-- Begin --

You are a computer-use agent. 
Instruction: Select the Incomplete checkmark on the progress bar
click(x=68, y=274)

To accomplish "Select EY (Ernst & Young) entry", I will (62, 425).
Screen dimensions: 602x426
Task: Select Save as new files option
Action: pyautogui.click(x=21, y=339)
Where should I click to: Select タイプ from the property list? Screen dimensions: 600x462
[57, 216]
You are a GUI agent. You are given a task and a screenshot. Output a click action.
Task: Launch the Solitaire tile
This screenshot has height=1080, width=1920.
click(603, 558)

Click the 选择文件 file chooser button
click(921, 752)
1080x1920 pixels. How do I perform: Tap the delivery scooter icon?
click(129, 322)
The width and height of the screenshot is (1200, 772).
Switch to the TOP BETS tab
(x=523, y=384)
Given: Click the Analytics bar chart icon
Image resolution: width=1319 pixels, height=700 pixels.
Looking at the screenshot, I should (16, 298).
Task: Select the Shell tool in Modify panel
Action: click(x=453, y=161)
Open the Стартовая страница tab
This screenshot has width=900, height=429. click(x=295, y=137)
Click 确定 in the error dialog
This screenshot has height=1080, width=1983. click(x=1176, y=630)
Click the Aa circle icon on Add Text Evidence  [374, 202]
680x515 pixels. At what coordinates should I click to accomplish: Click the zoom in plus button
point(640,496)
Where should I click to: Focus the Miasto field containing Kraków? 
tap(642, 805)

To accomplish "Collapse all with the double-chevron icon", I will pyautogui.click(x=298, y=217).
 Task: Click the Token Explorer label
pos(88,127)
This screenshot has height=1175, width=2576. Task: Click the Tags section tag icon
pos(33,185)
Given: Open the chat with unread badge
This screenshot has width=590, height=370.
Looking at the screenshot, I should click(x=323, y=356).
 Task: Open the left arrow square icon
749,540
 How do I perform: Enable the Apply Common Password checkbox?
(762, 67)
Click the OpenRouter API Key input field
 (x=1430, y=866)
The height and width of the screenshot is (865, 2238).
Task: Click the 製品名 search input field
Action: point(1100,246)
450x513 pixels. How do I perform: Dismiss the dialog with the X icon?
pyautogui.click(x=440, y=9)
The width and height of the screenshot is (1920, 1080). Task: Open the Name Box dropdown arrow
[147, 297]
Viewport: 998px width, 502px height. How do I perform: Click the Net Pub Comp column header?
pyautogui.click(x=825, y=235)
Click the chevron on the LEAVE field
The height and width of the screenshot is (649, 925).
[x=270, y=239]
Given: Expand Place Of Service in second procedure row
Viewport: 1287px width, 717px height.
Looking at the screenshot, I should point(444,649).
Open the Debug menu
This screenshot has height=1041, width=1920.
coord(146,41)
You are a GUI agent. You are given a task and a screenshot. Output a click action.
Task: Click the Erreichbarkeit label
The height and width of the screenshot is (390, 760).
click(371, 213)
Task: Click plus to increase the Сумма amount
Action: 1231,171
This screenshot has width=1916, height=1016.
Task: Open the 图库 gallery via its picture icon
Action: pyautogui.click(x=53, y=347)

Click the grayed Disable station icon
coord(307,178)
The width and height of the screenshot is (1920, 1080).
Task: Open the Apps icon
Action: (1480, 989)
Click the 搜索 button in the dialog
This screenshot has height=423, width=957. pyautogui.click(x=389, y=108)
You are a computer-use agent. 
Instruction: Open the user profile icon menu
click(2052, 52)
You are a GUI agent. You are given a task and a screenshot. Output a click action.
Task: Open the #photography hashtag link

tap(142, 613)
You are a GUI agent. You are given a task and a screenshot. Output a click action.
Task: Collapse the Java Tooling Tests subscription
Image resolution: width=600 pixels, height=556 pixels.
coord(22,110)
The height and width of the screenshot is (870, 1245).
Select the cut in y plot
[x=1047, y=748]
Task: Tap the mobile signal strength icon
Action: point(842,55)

-- End --

→ Exercise requirements: Rewrite the records from the line containing "1080x1920 pixels. How" through the line containing "(x=523, y=384)", keeping the requests, and raise every coordinate in the answers by 76.

→ Answer to the task:
1080x1920 pixels. How do I perform: Tap the delivery scooter icon?
click(205, 398)
The width and height of the screenshot is (1200, 772).
Switch to the TOP BETS tab
(x=599, y=460)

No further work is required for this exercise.